King David has gone down in biblical history as God’s anointed, the model leader who would be the standard by which every future Israelite king would be judged. David’s mission would be fulfilled and perfected in the person of Jesus, who was himself a descendant of David.
David was a man who walked closely with the Lord, and whose spiritual life and devotion is reflected in the psalms we still use today. He clearly had a genuine heart for God: God himself says so in 1 Samuel 16:7, when he chooses him as king. 1 Kings 11:4 says that David was ‘fully devoted to the Lord’, unlike his son Solomon. In the history books of the Old Testament, David is one of only three kings (the other two being Hezekiah and Josiah) who receive unqualified approval for their efforts to protect Israelite worship from pagan practices.
And yet the biblical record is also clear that David was not perfect. On several occasions he is guilty of serious sin, and the Bible openly discusses and criticises these incidents. From today’s perspective, any one of these would have been enough to disqualify him from a public role forever – and yet God maintains him as king. Do we need to take note?

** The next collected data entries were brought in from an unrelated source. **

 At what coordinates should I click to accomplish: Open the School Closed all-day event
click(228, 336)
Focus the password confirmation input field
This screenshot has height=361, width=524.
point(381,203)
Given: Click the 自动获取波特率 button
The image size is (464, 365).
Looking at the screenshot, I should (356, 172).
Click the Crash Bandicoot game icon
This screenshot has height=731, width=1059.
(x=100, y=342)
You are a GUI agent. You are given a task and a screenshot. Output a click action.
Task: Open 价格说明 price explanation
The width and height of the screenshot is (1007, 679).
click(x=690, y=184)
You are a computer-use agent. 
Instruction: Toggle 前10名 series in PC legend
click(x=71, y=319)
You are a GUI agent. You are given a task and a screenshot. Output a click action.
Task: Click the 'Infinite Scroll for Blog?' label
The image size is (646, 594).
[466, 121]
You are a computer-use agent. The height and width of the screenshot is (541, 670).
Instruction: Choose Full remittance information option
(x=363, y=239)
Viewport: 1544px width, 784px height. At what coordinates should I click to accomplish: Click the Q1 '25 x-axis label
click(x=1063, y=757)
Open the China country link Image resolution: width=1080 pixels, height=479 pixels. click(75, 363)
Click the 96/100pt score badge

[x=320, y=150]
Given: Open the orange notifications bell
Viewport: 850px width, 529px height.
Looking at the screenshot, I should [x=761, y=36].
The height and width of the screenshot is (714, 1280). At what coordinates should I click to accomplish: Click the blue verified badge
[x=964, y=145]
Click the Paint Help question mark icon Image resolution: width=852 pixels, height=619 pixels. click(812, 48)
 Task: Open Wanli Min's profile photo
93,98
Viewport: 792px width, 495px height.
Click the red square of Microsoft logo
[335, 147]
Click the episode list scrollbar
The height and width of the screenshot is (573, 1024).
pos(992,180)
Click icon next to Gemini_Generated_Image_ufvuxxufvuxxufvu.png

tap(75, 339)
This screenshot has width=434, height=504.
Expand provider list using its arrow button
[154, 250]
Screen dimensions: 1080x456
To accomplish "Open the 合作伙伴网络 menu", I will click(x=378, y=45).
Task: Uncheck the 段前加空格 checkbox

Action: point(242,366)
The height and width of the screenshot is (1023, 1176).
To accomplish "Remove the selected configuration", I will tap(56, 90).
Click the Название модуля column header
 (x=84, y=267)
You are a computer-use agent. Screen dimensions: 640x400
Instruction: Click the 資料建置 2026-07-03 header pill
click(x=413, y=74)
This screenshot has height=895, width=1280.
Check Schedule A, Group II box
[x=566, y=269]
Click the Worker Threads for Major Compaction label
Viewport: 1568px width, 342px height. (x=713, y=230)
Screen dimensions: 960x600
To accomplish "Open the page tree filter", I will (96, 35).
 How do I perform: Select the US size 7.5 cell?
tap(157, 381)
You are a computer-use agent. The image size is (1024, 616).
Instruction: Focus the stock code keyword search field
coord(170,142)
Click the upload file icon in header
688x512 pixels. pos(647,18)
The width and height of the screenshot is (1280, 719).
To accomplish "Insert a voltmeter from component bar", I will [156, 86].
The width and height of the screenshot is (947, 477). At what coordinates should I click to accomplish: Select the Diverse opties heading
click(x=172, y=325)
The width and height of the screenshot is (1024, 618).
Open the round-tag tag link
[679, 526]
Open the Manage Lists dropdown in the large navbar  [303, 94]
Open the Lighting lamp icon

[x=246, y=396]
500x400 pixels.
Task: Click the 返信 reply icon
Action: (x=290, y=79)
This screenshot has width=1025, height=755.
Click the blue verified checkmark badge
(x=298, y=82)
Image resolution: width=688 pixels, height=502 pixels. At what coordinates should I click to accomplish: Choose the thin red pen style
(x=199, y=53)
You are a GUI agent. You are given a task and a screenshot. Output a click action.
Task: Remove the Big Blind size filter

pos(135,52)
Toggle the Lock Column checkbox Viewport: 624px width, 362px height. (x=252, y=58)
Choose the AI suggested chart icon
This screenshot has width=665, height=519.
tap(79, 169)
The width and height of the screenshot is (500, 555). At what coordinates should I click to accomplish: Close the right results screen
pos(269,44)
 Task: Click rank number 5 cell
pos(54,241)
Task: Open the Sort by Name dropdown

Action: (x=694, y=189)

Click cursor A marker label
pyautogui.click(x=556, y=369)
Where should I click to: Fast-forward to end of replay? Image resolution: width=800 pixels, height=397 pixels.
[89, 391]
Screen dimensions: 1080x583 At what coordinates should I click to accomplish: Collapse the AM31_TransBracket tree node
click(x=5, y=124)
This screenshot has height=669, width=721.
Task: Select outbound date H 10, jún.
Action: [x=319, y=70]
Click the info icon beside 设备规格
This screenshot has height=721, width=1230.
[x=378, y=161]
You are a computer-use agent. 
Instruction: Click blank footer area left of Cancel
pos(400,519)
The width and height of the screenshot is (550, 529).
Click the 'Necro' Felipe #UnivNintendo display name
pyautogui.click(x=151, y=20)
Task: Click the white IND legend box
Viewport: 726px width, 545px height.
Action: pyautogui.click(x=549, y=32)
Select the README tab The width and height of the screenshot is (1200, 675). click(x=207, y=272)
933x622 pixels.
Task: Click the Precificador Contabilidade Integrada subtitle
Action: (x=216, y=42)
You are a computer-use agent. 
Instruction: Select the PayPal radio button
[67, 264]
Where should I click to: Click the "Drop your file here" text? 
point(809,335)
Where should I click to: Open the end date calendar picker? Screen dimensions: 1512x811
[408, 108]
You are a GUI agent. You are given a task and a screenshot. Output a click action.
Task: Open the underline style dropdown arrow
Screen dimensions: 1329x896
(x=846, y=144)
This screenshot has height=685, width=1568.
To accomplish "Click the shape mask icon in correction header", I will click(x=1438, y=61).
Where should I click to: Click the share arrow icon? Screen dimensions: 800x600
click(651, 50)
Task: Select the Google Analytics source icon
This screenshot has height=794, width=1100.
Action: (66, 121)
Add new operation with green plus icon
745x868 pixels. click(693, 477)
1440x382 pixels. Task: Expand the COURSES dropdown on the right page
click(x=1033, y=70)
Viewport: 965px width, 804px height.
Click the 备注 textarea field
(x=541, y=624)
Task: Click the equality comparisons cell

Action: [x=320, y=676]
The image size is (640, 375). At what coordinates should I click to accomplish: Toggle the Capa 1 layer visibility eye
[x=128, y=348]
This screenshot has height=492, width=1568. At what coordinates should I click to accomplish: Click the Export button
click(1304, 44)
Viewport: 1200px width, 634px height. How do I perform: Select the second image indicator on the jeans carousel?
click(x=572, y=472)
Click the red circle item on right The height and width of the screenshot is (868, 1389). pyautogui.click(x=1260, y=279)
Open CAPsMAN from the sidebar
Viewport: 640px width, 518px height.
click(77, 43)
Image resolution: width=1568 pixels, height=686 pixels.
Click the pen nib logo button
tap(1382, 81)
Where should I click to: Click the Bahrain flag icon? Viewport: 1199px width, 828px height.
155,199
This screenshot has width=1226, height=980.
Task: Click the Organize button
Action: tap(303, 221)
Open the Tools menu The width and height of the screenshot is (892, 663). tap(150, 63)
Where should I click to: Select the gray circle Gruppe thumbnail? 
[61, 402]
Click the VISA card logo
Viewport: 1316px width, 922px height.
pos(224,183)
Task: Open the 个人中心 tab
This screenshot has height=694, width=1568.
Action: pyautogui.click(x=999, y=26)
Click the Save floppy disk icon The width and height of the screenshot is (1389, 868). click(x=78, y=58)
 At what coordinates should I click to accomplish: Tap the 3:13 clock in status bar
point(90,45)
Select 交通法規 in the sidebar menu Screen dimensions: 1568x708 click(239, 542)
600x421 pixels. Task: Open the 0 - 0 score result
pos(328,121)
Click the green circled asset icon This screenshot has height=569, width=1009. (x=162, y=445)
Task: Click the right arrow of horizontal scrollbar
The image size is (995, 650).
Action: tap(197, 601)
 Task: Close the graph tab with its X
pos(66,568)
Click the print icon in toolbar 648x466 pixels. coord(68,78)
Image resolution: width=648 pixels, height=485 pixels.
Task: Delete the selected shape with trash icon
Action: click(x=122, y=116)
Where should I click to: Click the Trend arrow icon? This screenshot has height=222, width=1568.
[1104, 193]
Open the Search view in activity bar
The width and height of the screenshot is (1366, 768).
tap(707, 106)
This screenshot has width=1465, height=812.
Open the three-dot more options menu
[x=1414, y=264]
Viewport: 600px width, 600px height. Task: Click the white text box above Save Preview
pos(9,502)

The story of Bathsheba and Uriah the Hittite was undoubtedly the low point in David’s reign, but it wasn’t his only moment of moral failure. There is the odd incident of the census of fighting men in 2 Samuel 24, by which David brings down God’s anger on Judah, with the resulting death of 70,000 people (or perhaps 70 ‘units’, referring to units of around 10 men). For possible background on this strange episode, read Exodus 30:11-16, which demands a ‘ransom’ for every person counted in a census. David does not pay this. The thinking may be that in Ancient Near Eastern cultures head-counting was considered taboo or permissible only for those things that belonged to you: by counting the Israelites and not paying the ransom, David is implicitly claiming ownership of Israel in God’s place.
Then there is his unwillingness or inability to deal with sexual sin and murder in his own household (2 Samuel 13). Whether through weakness or simply because he felt unable to judge them due to his own failings in this regard, he holds neither of his sons Amnon nor Absalom to account for their crimes. 2 Samuel 12:10 implies that the ongoing violence in his household is ‘because you despised me and took the wife of Uriah the Hittite to be your own.’ The undealt-with resentments develop into a full-scale rebellion in which thousands of people were killed (2 Samuel 15-18 and particularly 18:7).
This ambivalence seems to have extended to Joab, David’s nephew and commander of his army. On at least two occasions Joab murders people against David’s express wishes, but is not disciplined at the time (2 Samuel 2-3; 18). Only on his death bed does David finally instruct Solomon to ‘deal with him’ for the blood he shed unnecessarily (1 Kings 2:5- 6). Other incidents in David’s life are far less clear-cut than these, though there are possible allusions to other sins and errors of judgment in the books of Samuel and Chronicles.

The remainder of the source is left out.